A grid-filling game has recently become popular worldwide: Given an $n \times m$ grid. The rows are numbered from $1$ to $n$ from top to bottom, and the columns are numbered from $1$ to $m$ from left to right. A cell is called an "odd cell" if both its row index and column index are odd. At the start of the game, all odd cells are filled with numbers. You need to fill in the remaining cells such that the grid satisfies the following conditions:

1. The sum of all numbers in any $a_1 \times b_1$ subgrid is greater than $0$.
2. The sum of all numbers in any $a_2 \times b_2$ subgrid is less than $0$.

Here, $a_1, b_1, a_2, b_2$ are given at the start of the game. An $a \times b$ subgrid is defined as the set of all cells with row indices between $i$ and $i+a-1$ (where $1 \le i \le n-a+1$) and column indices between $j$ and $j+b-1$ (where $1 \le j \le m-b+1$).

Little P likes this game very much and hopes you can help him write a program to provide a filling scheme, or tell him that no such scheme exists.

Input

The first line contains 6 positive integers $n, m, a_1, b_1, a_2, b_2$, all between $1$ and $100$.

Starting from the second line, there are $\lceil \frac{n+1}{2} \rceil$ lines, each containing $\lceil \frac{m+1}{2} \rceil$ integers. The $k$-th integer ($k=1, 2, \dots, \lceil \frac{m+1}{2} \rceil$) on the $(i+1)$-th line represents the integer filled in the cell at row $2i-1$ and column $2j-1$ at the start of the game.

These integers are between $-100$ and $100$.

Output

If no filling scheme exists, output a single line "No".

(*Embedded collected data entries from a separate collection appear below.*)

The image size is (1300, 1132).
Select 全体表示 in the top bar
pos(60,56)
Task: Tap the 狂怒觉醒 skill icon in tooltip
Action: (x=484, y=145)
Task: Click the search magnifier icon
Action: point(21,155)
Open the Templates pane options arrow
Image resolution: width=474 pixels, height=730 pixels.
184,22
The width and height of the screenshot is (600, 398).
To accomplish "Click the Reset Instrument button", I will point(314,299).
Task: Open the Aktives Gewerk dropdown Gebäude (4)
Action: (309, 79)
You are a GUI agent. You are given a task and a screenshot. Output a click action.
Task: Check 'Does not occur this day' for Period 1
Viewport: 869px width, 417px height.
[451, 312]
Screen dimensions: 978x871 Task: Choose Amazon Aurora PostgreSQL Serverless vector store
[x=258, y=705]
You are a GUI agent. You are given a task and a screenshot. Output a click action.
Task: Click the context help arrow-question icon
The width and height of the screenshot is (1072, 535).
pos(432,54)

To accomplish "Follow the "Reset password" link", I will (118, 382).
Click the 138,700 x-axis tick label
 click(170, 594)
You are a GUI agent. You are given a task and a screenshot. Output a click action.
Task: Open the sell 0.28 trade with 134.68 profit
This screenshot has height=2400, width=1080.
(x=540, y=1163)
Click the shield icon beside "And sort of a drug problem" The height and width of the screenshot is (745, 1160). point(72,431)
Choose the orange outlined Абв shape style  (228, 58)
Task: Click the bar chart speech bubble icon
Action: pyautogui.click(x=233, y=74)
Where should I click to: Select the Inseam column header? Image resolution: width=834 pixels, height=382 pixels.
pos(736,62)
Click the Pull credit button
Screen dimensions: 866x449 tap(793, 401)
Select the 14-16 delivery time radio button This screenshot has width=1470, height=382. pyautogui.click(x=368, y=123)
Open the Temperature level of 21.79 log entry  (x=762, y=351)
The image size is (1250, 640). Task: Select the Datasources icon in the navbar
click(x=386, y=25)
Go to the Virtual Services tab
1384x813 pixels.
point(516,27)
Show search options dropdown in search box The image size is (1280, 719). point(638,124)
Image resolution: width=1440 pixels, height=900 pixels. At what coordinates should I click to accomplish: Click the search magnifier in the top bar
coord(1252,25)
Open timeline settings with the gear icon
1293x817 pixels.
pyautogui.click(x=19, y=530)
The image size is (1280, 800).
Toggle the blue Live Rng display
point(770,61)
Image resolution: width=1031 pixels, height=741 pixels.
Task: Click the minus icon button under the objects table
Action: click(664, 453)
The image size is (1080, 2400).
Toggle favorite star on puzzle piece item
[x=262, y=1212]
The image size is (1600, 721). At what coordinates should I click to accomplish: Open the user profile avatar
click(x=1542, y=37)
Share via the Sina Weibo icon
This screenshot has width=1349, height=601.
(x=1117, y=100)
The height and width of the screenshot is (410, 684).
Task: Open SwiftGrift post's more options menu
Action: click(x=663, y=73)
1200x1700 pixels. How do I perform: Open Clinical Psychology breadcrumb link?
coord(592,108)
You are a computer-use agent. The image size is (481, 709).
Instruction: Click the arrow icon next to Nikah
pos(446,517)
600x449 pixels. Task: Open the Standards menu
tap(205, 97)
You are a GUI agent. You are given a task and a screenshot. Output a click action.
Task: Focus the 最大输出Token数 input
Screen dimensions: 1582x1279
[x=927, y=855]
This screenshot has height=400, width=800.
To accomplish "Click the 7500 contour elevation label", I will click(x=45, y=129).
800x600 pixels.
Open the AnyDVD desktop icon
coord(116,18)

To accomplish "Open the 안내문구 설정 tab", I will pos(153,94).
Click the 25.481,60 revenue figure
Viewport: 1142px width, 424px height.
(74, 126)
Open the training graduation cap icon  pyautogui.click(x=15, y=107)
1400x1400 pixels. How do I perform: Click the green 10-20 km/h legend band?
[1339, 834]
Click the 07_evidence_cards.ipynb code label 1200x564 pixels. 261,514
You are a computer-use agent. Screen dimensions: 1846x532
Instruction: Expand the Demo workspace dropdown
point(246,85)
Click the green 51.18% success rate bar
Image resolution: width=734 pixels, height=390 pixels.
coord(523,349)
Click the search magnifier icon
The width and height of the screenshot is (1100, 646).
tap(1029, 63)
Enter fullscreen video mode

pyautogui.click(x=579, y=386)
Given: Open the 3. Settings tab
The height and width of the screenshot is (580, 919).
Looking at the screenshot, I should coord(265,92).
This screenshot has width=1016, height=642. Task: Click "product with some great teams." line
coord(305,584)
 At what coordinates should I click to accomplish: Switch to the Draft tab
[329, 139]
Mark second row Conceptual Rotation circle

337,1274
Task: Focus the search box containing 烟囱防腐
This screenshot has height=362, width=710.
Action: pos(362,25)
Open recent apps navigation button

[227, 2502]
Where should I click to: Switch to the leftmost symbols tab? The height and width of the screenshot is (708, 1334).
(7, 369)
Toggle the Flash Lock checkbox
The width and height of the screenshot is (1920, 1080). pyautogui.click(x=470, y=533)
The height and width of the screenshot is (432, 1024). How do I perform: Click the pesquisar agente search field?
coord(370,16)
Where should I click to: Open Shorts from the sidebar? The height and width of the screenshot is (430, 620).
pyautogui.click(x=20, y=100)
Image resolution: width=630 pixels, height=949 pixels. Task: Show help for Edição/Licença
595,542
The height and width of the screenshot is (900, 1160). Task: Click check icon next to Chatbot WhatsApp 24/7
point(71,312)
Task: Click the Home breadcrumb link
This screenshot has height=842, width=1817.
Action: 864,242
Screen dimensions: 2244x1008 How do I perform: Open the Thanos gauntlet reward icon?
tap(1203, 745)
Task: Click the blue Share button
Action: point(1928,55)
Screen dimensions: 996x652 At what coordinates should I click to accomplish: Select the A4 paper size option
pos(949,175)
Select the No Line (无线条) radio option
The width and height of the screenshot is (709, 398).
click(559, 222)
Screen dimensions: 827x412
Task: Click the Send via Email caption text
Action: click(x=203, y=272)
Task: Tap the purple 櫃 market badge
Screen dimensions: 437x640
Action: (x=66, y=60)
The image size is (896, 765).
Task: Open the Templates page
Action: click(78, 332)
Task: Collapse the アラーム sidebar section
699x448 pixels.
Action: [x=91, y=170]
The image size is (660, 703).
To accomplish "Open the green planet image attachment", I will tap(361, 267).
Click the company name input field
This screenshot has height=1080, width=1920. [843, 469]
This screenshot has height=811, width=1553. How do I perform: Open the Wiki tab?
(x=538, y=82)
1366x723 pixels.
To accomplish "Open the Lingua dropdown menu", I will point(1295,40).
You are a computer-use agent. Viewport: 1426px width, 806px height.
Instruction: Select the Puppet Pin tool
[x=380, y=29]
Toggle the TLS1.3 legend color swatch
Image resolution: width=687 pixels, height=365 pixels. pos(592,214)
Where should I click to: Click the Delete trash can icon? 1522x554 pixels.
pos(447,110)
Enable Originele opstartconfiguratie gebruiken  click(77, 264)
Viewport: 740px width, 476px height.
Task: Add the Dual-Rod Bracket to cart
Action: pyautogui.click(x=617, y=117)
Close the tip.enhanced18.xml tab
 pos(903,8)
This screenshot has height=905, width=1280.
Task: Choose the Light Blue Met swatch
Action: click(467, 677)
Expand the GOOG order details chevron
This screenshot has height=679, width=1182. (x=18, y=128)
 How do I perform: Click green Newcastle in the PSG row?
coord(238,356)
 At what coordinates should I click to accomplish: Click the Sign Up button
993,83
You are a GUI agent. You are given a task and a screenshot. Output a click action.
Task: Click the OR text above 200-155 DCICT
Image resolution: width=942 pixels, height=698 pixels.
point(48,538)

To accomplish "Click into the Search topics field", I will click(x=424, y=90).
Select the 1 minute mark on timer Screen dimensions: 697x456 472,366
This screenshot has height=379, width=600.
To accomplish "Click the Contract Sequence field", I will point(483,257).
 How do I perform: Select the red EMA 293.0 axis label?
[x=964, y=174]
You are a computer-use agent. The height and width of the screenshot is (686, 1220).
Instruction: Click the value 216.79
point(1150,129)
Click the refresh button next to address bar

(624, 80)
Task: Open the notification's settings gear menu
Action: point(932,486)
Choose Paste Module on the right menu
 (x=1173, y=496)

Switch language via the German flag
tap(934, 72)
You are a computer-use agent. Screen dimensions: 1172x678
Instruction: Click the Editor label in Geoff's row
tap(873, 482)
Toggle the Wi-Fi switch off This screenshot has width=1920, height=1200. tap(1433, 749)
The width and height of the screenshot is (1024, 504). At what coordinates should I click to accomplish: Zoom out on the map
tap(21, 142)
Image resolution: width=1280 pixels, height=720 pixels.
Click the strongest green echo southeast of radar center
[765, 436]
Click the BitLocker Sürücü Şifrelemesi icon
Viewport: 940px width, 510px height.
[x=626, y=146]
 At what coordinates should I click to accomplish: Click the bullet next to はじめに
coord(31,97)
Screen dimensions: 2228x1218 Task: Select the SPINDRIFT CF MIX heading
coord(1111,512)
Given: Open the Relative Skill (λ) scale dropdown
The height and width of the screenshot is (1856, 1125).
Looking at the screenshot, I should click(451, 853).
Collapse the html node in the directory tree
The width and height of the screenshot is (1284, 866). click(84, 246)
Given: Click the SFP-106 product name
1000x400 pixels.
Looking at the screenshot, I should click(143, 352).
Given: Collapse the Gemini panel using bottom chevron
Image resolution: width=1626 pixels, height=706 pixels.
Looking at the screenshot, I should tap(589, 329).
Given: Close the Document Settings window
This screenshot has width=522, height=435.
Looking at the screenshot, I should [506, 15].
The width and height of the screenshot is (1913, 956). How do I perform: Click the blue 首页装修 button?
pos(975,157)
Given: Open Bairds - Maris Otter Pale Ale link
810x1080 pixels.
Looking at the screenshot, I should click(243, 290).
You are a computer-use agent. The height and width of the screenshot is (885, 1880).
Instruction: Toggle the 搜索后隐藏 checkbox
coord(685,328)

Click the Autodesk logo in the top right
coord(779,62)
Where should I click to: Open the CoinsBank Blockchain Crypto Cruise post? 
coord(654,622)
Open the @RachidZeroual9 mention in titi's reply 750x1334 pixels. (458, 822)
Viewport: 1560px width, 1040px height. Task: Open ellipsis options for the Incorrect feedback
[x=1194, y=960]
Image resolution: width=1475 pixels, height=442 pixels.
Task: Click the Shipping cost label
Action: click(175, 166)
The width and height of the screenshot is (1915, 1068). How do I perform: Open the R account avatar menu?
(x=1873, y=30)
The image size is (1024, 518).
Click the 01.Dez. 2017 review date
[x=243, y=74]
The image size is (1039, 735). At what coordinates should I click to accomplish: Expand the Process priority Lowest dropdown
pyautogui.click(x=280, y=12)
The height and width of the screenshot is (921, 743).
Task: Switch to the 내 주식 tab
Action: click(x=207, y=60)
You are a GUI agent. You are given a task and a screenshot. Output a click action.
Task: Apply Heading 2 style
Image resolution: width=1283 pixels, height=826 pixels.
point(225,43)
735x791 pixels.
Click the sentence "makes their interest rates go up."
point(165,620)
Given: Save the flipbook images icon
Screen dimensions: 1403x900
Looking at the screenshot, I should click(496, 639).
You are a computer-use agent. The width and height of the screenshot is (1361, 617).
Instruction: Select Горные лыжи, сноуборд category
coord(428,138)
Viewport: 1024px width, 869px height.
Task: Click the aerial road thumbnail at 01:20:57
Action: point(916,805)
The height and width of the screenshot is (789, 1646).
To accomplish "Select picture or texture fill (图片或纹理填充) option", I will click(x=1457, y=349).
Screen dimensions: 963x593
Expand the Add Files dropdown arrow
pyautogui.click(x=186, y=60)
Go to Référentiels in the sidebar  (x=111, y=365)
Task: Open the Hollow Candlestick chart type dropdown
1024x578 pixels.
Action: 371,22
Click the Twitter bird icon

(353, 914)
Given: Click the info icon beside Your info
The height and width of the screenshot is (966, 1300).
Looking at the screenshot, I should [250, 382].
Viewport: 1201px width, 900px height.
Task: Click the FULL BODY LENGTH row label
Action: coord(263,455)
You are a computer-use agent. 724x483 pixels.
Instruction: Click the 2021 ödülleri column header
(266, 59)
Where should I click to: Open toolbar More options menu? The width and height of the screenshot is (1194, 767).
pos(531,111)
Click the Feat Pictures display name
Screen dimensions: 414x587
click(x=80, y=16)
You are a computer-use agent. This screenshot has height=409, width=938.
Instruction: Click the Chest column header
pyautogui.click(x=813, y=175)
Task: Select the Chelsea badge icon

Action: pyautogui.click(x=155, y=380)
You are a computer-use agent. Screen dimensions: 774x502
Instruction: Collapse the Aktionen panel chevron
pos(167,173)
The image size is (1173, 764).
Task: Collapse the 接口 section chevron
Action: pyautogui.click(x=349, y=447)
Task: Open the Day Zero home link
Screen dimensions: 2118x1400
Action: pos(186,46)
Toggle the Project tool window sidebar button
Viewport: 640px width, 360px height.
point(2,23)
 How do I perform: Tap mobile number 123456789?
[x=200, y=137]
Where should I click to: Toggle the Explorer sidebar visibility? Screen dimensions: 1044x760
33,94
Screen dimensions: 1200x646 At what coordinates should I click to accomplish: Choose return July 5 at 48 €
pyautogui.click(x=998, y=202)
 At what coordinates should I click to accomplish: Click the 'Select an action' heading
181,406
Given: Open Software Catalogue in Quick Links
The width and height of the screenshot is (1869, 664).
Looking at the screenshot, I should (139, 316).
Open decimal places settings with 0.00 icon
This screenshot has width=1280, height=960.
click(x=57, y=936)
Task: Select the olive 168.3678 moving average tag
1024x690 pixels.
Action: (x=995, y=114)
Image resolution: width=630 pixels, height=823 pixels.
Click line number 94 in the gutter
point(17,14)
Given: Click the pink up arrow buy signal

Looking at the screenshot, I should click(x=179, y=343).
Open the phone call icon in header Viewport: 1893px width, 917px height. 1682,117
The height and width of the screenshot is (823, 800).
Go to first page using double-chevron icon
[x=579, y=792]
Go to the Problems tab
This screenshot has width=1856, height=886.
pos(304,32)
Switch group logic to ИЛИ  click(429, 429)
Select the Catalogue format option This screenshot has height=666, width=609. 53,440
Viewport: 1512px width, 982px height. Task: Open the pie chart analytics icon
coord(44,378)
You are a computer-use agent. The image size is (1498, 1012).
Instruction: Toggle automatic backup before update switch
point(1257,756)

If a filling scheme exists, first output "Yes". Then, output $n$ lines, each containing $m$ space-separated integers, describing a filling scheme. Every integer in the output must be between $-10^9$ and $10^9$.

Examples

Input 1

3 3 2 2 3 3
1 1
1 1

Output 1

Yes
1 -1 1
-4 5 -4
1 -1 1

Note 1

After filling in the numbers, the sum of the numbers in any $2 \times 2$ subgrid is $1$; the sum of the numbers in any $3 \times 3$ subgrid is $-1$.